### Task requirements
Exactly reproduce the lines from the one holding "Click the Year 7-9 row label" through the end of the records, including both boundary lines but no pictures.

Dataset entries below:

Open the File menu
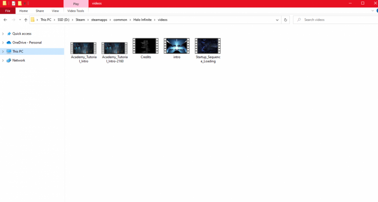 coord(8,11)
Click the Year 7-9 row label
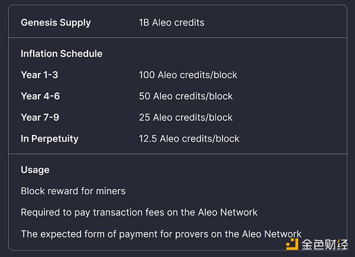This screenshot has height=257, width=355. tap(40, 117)
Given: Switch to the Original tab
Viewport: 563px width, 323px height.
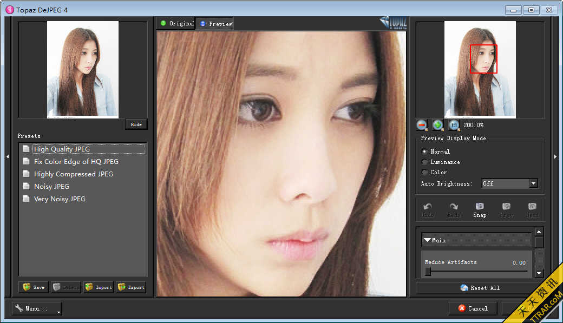Looking at the screenshot, I should (x=176, y=23).
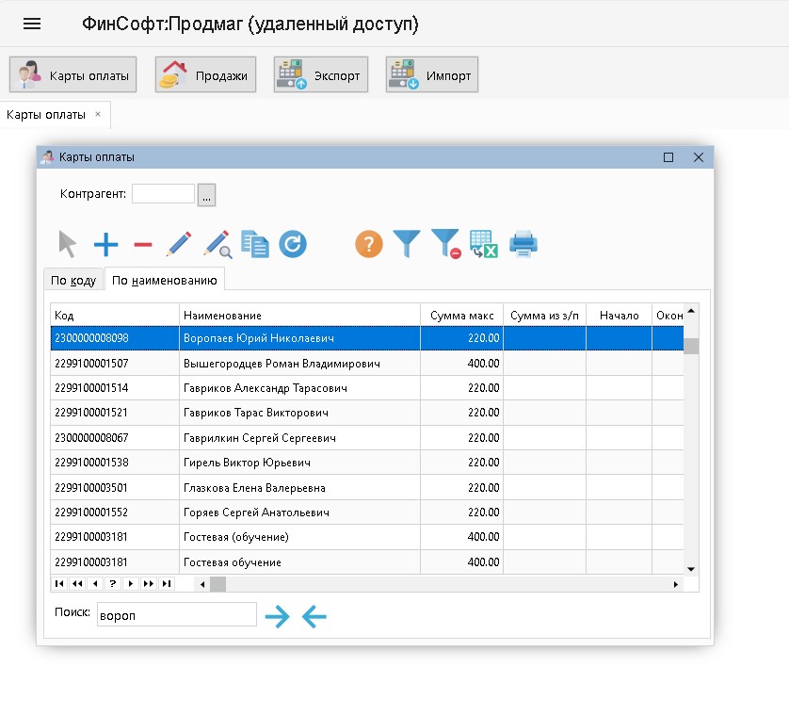Open the hamburger main menu

pos(32,24)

End of Dataset entries.

### Written reply
Click the Year 7-9 row label
This screenshot has height=257, width=355. tap(40, 117)
Given: Switch to the Original tab
Viewport: 563px width, 323px height.
Looking at the screenshot, I should (x=176, y=23).
Open the hamburger main menu

pos(32,24)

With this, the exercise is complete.